**YOUR TASKS**.
1. According to the speech on the Autumn Statement, about what share of the inflation comes directly from Putin's invasion of Ukraine?
2. Reproduce word for word the part of the speech on the Autumn Statement that runs from "I recognise that" to "of the forecasts.".

**TEXT SEGMENT**.
————————

Speaking in a debate on the Autumn Statement, Harriett Baldwin welcomes the accompanying Office for Budget Responsibility forecast, supports the measures to tackle inflation which is clearly the biggest economic challenge facing our country, and raises concerns at the increasing debt interest bill.
Harriett Baldwin (West Worcestershire) (Con)
May I start by apologising to the House and to the Chief Secretary for not being here for the beginning of the debate, having failed to end our Committee session on time? I caught most of what was being said, and I very much welcome the fact that the autumn statement has been accompanied by an Office for Budget Responsibility forecast, which is something the Committee has been asking for for many months. We have the OBR appearing before our Committee tomorrow.
I recognise that any forecast in and of itself will be inaccurate—it is, at best, a best guess of what the future will hold—but it will allow us to test the assumptions. These forecasts were brought in by the Conservative-led coalition in 2010 for a very good reason: to prevent the Treasury from exclusively marking its own homework. They have become one of the guardrails of fiscal responsibility. In the last few months we have learnt that that really does matter to the markets. I very much welcome the existence of the forecasts.
I also very much welcome the fact that the measures in the autumn statement appear to go completely with the grain of what is obviously the biggest economic challenge our country faces: the hideous inflation that we are suffering. We know that about 80% of that inflation comes directly from Putin’s evil invasion of Ukraine. The Committee recognises that inflationary pressures predated that invasion, and we have taken quite a lot of evidence over the last couple of years about those incipient inflationary pressures as we came out of the pandemic. At that time, the Bank of England had the monetary foot to the floor and the Government had the fiscal foot to the floor—one could not come up with a more successful recipe for inflation. Sure enough, it has become more ingrained in our economy.

————————

**SOURCE MATERIAL**.

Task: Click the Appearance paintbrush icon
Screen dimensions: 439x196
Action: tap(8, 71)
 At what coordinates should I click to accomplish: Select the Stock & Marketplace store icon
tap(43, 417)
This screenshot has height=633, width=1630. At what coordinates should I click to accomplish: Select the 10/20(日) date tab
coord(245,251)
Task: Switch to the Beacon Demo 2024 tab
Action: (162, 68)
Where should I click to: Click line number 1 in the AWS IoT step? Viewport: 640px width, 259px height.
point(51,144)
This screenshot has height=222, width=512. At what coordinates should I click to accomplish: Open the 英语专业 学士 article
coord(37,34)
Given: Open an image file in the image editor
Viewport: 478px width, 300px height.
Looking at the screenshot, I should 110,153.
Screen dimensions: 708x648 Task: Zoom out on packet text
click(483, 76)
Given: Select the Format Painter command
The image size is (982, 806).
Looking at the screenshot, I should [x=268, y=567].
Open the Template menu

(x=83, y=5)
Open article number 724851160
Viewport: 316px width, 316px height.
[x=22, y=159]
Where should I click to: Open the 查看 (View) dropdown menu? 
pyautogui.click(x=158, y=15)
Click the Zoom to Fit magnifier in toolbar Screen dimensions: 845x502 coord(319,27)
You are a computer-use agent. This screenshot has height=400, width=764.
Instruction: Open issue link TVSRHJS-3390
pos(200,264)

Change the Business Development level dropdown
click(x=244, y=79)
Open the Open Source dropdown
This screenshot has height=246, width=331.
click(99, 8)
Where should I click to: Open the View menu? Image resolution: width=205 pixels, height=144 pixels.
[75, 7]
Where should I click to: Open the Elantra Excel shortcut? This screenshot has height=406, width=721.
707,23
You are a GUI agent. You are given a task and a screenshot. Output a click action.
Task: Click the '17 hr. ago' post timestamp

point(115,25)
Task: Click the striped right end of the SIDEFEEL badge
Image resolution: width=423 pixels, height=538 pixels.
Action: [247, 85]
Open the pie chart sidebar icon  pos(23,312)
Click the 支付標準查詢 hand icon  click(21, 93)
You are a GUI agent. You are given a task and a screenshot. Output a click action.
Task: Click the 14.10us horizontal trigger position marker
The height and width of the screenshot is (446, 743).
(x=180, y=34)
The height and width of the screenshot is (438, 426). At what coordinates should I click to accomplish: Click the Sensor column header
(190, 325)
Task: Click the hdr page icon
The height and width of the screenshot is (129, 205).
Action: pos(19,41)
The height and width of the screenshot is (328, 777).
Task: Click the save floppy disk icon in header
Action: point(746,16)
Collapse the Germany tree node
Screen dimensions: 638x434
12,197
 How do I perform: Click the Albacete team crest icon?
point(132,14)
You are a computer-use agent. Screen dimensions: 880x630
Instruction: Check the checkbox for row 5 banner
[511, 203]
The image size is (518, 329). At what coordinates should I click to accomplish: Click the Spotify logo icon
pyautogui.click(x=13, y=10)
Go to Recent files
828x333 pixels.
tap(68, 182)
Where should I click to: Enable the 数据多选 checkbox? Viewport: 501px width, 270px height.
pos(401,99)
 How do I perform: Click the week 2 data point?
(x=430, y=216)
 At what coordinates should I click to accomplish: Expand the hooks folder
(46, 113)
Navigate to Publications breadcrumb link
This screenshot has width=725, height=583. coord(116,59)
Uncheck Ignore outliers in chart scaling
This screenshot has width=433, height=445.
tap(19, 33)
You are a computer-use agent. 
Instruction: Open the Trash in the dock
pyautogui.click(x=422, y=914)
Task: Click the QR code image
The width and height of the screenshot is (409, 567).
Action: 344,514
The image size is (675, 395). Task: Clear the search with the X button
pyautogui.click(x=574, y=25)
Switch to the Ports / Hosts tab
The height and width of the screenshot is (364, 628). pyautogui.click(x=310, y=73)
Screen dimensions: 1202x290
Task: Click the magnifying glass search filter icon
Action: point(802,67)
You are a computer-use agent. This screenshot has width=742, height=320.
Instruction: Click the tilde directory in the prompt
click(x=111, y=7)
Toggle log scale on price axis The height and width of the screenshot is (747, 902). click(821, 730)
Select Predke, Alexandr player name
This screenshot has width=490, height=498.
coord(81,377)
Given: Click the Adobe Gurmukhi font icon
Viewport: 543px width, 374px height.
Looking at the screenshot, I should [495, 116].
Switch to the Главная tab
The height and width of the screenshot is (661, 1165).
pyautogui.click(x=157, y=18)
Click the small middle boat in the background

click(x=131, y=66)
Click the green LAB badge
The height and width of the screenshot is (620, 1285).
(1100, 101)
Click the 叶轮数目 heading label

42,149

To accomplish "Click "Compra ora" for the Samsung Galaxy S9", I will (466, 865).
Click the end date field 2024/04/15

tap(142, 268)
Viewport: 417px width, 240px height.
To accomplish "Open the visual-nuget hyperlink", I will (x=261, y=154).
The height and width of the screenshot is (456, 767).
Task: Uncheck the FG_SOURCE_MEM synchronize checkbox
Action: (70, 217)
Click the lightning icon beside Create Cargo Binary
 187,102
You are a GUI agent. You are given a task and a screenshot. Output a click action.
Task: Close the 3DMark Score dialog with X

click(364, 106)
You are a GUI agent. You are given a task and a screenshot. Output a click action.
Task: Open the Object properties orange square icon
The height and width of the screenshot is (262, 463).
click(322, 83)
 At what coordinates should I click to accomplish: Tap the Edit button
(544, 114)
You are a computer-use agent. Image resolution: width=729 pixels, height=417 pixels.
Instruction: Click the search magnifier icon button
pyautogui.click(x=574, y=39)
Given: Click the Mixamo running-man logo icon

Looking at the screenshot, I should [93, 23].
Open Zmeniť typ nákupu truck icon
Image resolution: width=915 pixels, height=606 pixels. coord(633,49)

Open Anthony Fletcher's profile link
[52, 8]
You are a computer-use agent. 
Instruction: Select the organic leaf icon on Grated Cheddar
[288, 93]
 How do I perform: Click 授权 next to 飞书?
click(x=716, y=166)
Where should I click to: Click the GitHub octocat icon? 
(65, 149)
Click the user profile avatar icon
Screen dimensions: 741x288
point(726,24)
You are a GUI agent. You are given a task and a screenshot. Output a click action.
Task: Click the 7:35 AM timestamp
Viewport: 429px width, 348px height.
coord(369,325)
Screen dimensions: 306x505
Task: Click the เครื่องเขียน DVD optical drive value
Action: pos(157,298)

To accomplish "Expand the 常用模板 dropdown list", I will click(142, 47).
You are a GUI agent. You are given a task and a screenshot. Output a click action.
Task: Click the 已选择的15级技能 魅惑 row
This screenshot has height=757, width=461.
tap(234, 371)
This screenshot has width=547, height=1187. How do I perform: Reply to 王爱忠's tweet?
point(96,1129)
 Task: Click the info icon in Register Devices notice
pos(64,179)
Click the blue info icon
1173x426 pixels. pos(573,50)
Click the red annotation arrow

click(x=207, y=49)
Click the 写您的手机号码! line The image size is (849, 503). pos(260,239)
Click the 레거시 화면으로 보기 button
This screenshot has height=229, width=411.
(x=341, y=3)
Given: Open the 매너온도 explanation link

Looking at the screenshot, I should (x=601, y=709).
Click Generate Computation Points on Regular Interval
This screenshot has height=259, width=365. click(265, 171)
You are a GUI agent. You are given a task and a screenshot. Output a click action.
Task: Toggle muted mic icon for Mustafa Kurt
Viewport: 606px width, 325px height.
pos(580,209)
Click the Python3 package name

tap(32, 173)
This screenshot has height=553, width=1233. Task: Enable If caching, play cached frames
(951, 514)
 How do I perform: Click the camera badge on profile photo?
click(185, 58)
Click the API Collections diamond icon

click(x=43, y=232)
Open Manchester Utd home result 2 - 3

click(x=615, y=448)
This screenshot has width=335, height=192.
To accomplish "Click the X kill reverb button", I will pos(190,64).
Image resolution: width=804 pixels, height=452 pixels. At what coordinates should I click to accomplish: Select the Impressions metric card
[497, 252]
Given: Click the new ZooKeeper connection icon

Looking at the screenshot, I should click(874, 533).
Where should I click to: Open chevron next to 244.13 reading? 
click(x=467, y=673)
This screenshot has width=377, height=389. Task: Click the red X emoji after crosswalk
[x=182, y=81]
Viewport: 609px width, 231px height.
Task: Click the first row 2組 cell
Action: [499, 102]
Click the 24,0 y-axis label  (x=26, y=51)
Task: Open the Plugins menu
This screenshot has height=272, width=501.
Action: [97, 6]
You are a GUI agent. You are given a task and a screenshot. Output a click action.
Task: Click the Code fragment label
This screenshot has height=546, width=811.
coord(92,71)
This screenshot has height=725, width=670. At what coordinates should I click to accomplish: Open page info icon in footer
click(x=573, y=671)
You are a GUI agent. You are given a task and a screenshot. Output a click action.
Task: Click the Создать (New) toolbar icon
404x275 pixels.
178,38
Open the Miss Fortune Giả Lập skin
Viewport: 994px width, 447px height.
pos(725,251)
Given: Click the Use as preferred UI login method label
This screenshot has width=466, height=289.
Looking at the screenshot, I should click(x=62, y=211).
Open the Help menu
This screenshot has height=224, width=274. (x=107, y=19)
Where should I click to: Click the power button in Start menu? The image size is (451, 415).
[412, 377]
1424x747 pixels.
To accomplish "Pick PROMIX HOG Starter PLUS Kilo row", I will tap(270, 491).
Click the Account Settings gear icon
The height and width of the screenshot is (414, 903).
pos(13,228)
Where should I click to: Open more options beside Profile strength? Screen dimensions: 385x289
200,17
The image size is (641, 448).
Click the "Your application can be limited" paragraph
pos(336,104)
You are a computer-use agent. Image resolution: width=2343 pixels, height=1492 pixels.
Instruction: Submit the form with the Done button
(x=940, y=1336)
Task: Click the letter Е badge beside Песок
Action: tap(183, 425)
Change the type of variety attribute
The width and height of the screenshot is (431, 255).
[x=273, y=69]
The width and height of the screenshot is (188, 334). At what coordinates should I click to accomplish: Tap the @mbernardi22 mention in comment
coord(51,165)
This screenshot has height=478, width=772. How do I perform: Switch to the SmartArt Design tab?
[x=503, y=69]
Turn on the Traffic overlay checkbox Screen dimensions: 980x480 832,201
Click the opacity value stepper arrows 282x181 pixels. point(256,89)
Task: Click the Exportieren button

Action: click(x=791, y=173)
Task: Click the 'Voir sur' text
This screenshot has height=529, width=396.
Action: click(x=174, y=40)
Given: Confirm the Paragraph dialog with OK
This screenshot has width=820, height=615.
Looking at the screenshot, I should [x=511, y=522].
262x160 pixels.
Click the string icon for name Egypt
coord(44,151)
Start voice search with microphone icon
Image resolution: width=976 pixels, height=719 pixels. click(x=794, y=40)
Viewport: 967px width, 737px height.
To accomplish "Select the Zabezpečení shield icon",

————————

**SOLUTIONS TO THE TASKS**.
1. About 80% of it.

2.
I recognise that any forecast in and of itself will be inaccurate—it is, at best, a best guess of what the future will hold—but it will allow us to test the assumptions. These forecasts were brought in by the Conservative-led coalition in 2010 for a very good reason: to prevent the Treasury from exclusively marking its own homework. They have become one of the guardrails of fiscal responsibility. In the last few months we have learnt that that really does matter to the markets. I very much welcome the existence of the forecasts.